On August 13, 2018, it was announced that in addition to serving as director, Mir-Jean Bou Chaaya would also act as an executive producer. Additionally, it was further reported that writers would include Elan and Rajeev Dassani and Amin Matalqa. Elan was expected to serve as head writer while Matalqa was slated to direct two episodes. Production companies involved with the series set to consist of Kabreet Productions and Master Key Productions. On April 18, 2019, it was announced that the series is scheduled to premiere on June 13, 2019.

===Casting===
Alongside the start of production announcement, it was confirmed that the series would star Salma Malhas, Hamzeh Okab, Sultan Alkhail, Aysha Shahaltough, Yasser Al Hadi, and Ban Halaweh.

===Filming===
Principal photography began on August 13, 2018 in Amman, Jordan.
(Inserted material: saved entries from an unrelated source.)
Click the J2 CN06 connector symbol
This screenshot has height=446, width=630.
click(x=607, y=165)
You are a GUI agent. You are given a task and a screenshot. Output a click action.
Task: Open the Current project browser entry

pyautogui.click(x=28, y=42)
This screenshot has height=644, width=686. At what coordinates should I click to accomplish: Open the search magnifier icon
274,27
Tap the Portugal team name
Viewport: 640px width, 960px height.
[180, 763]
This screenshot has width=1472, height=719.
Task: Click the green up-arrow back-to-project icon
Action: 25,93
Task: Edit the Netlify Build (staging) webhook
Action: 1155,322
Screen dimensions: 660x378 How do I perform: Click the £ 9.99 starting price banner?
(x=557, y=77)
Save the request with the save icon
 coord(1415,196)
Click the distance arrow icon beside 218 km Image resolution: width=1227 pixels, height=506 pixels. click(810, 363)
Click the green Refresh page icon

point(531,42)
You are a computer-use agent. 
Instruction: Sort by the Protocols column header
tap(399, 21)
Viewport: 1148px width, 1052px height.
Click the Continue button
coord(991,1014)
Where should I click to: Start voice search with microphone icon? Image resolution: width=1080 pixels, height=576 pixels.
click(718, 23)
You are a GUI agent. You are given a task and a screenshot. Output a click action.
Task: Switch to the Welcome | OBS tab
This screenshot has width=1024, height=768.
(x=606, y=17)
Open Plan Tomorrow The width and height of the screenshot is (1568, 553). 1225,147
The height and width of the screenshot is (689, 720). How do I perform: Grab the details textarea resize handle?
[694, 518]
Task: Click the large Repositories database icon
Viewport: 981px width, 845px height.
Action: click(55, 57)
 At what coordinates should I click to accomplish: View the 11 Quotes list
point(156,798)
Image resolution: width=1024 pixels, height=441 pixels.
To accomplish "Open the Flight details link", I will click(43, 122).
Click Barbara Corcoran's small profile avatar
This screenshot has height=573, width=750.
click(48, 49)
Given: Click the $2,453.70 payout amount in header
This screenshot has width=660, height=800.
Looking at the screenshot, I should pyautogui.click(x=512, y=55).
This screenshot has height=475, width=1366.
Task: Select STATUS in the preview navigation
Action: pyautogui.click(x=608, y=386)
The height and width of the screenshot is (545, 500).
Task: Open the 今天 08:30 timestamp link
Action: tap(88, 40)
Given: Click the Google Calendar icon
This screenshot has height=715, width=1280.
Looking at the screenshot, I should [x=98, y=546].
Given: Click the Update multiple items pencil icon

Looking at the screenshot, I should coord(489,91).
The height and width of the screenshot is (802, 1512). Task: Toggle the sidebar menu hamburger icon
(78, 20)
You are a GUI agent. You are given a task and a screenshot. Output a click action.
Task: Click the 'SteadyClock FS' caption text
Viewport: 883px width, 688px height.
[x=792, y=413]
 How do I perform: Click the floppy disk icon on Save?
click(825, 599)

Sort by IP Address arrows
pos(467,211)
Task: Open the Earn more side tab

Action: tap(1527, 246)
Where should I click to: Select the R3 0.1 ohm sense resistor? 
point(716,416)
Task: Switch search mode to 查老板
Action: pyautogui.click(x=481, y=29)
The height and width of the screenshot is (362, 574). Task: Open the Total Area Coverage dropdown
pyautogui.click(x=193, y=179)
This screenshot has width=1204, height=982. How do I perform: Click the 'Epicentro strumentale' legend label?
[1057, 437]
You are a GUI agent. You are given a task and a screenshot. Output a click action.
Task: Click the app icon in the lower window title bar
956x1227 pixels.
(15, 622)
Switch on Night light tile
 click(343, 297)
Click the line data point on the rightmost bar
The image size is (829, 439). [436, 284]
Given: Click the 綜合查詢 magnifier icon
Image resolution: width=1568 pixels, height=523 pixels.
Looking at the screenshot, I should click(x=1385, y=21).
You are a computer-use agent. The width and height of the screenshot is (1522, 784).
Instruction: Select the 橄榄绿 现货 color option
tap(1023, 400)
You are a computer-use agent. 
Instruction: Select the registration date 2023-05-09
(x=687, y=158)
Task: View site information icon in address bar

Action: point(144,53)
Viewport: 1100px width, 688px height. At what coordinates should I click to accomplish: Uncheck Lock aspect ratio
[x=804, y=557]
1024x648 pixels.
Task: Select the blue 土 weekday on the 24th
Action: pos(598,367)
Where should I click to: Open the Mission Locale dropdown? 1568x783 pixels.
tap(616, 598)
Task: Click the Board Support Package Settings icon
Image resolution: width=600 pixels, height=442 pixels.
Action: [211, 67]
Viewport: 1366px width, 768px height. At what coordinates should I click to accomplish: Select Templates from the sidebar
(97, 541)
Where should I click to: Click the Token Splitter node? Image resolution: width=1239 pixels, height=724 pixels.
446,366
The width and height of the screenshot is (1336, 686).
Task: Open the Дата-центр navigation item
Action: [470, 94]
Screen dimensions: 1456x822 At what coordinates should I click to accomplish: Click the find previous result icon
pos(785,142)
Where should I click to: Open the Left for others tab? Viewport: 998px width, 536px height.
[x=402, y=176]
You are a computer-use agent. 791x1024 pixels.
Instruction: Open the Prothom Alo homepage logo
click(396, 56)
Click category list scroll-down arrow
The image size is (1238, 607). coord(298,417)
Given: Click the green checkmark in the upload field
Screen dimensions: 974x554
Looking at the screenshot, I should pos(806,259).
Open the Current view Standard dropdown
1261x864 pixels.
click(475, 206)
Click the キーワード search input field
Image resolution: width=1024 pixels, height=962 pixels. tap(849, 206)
The shoot was scheduled to last over the course of ten weeks with filming locations including Petra, Wadi Rum as well as a dozen locations in Amman.

== Critical reception ==
The show was panned by Middle East Eye as "badly scripted, poorly acted and sloppily directed", while Thrillist called it "generic," "unrealistic," and "confusing."

Jinn has an 83% rating on Rotten Tomatoes, out of six reviews. Positive reviews praised its consistency, intrigue, and novelty factor. Negative reviews criticize the quality of its acting and script.

The series generated controversy for the scenes that feature “moral degradation”. These include two instances where Malhas's character kissed two different men in separate scenes. Another complaint involved the series's rough language. Jinn became controversial in Jordan, with some government agencies threatening censorship. It was reported that Jordan's top prosecutor asked the Ministry of Interior to stop the show's broadcast.